Your goal » Reproduce the listing from the line with "Describe the element at coordinates (145, 114)" to the line with "is (842, 659).", replacing "height and width" with "size" and keeping everything else the same.

Given data »

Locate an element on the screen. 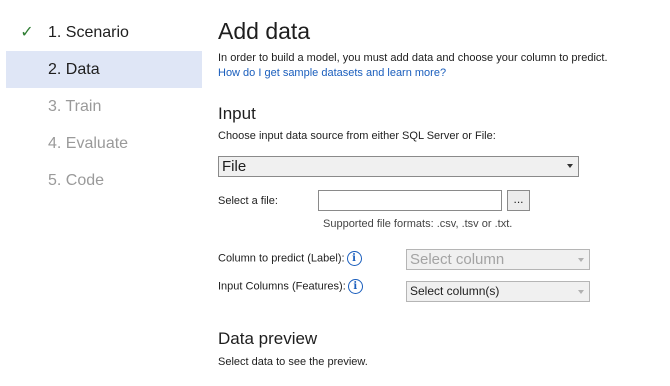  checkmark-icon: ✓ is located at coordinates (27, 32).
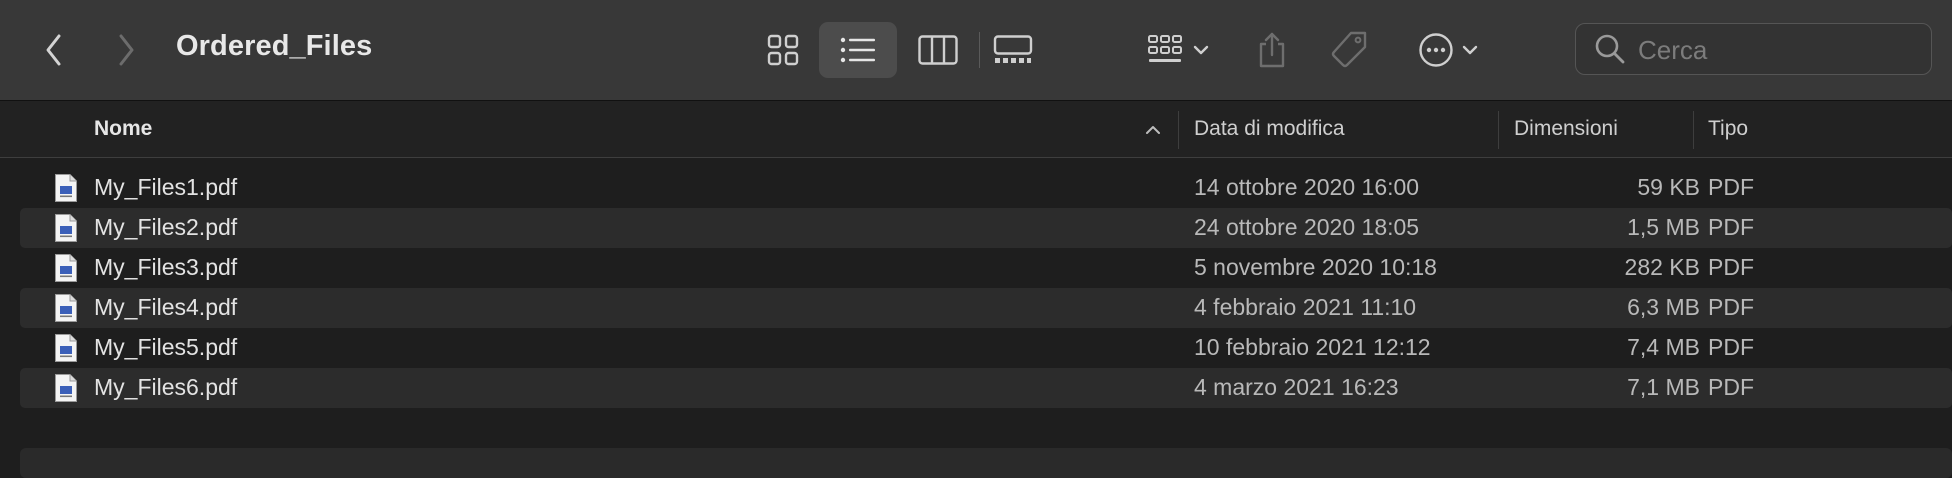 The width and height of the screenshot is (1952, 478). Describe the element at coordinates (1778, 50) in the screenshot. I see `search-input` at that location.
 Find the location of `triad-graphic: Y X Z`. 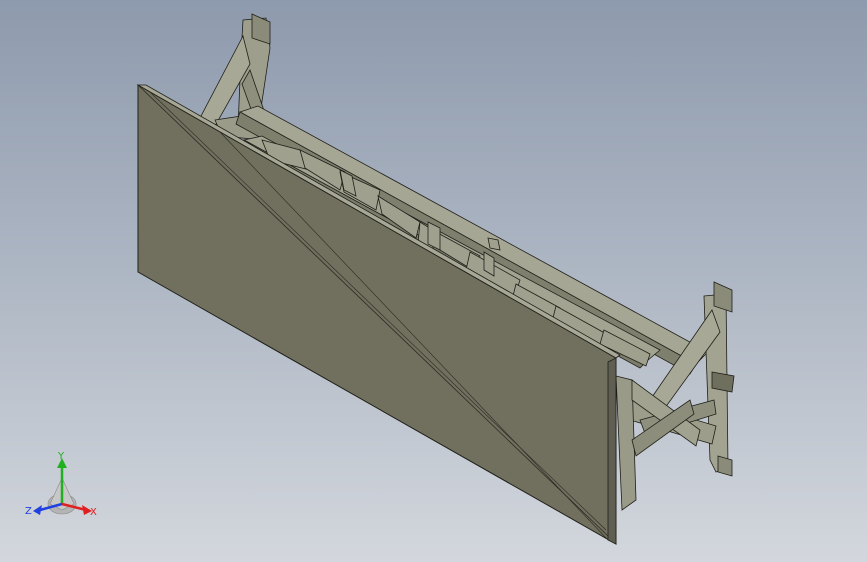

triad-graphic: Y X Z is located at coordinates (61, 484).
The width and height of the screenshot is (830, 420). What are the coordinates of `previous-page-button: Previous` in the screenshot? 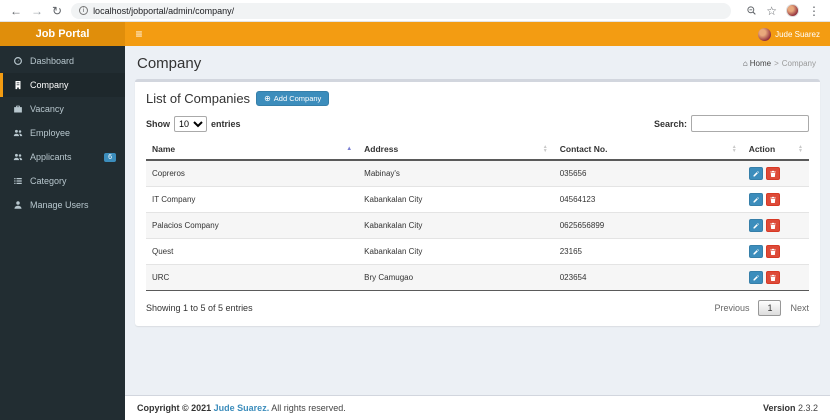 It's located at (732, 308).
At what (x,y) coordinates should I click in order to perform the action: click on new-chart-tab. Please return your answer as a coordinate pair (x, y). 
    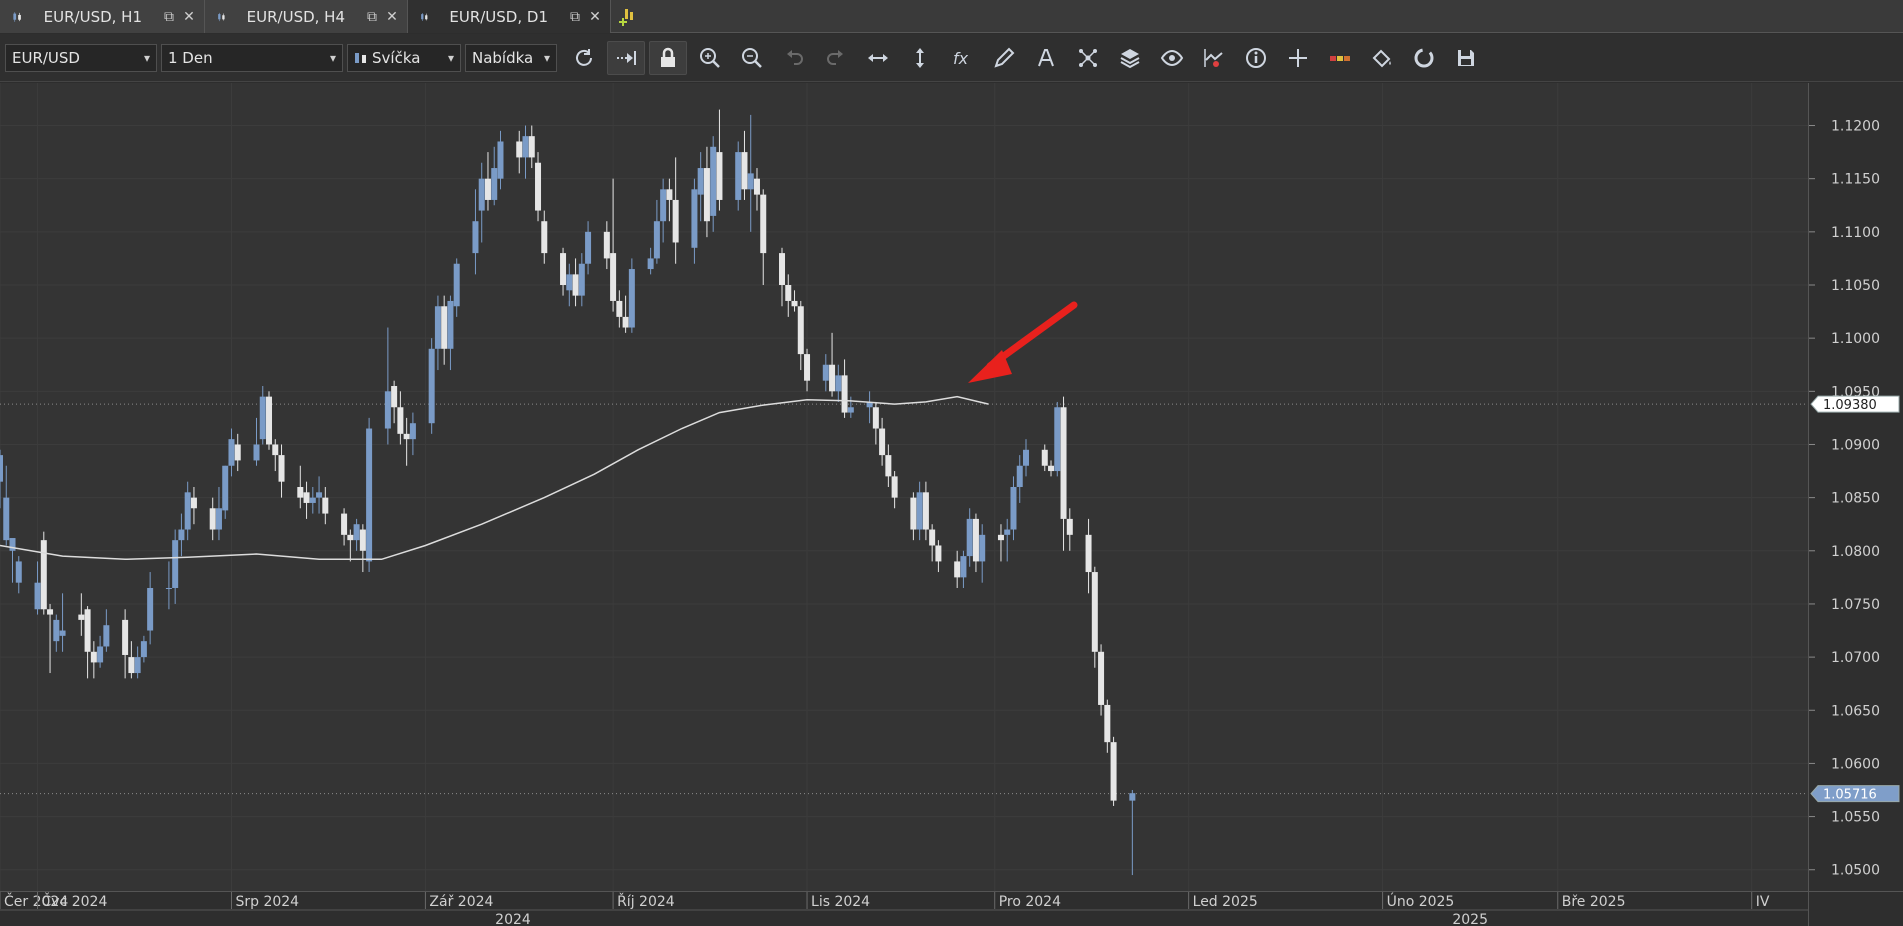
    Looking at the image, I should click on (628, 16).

---

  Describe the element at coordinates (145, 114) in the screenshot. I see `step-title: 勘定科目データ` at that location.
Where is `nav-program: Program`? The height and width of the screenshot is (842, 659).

Task answer »
  Describe the element at coordinates (145, 114) in the screenshot. I see `step-title: 勘定科目データ` at that location.
Where is `nav-program: Program`? The size of the screenshot is (842, 659).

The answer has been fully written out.